Danıştay Kararı 10. Daire 2020/4485 E. 2020/4828 K. 12.11.2020 T.

Danıştay 10. Daire Başkanlığı         2020/4485 E.  ,  2020/4828 K.
T.C.
D A N I Ş T A Y
ONUNCU DAİRE
Esas No : 2020/4485
Karar No : 2020/4828

DAVACI : … Sanayi Ürünleri Ticaret Ltd. Şti.
DAVALI : … Bakanlığı
VEKİLİ : Av. …

DAVANIN_KONUSU :
Deniz yoluyla ithal edilen ve geçici depo veya antrepolara teslim edilen yüklerin alıcılarına tesliminde uyulacak hususların belirlenmesine ilişkin Başbakanlık Denizcilik Müsteşarlığı Deniz Ticaret Genel Müdürlüğü’nün … tarih ve … sayılı genel yazısının iptali istenilmiştir.

DAVACININ İDDİALARI :
Dava konusu işlemin hukuka aykırı olduğu, antrepodaki uygulamalara ilişkin düzenleme yapma yetkisinin Gümrük Bakanlığına ait olduğu, davalı idarenin bu konuda düzenleme yapma yetkisinin bulunmadığı, eşyanın bulunduğu gümrüklü sahada yetkili idarenin, Gümrük Müsteşarlığı olduğu ileri sürülerek işlemin iptali istenilmektedir.
++++++++++
Görev talimatları: Yukarıdaki Danıştay kararında "DAVACI : … Sanayi" sözleriyle başlayıp "yazısının iptali istenilmiştir." sözlerine kadar uzanan bölümün tamamını hiçbir değişiklik yapmadan verin.

Listelenen kayıtlar:
++++++++++
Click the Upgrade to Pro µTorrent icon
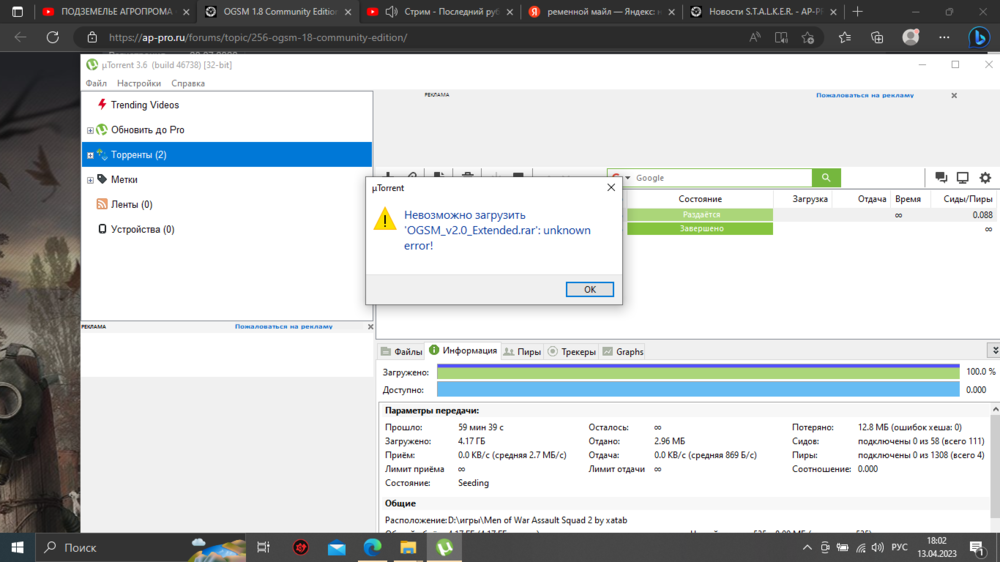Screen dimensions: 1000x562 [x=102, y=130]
++++++++++
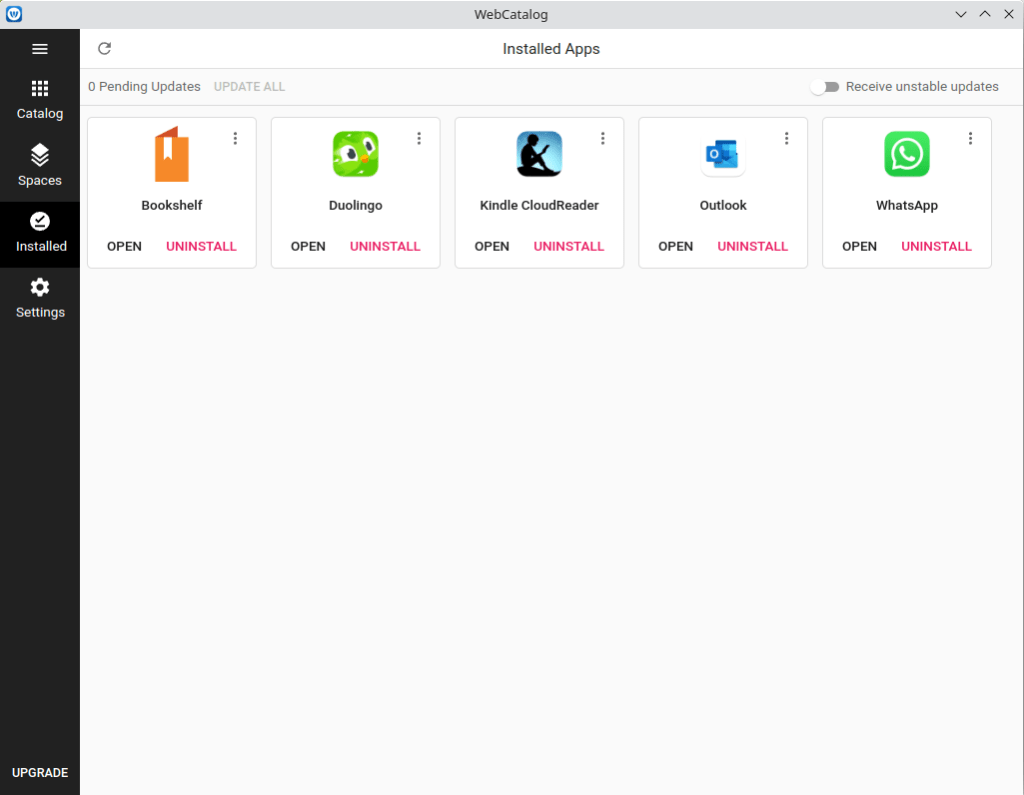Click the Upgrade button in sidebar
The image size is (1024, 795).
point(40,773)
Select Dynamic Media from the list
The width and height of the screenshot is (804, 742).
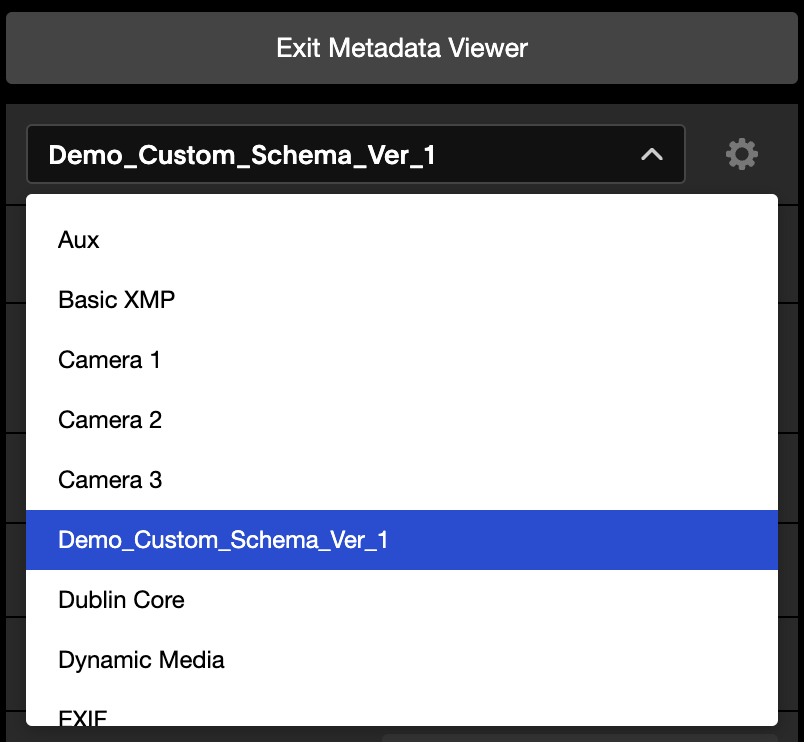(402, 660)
++++++++++
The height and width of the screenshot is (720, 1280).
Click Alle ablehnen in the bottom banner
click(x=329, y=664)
++++++++++
Eksiksiz cevap:
DAVACI : … Sanayi Ürünleri Ticaret Ltd. Şti.
DAVALI : … Bakanlığı
VEKİLİ : Av. …

DAVANIN_KONUSU :
Deniz yoluyla ithal edilen ve geçici depo veya antrepolara teslim edilen yüklerin alıcılarına tesliminde uyulacak hususların belirlenmesine ilişkin Başbakanlık Denizcilik Müsteşarlığı Deniz Ticaret Genel Müdürlüğü’nün … tarih ve … sayılı genel yazısının iptali istenilmiştir.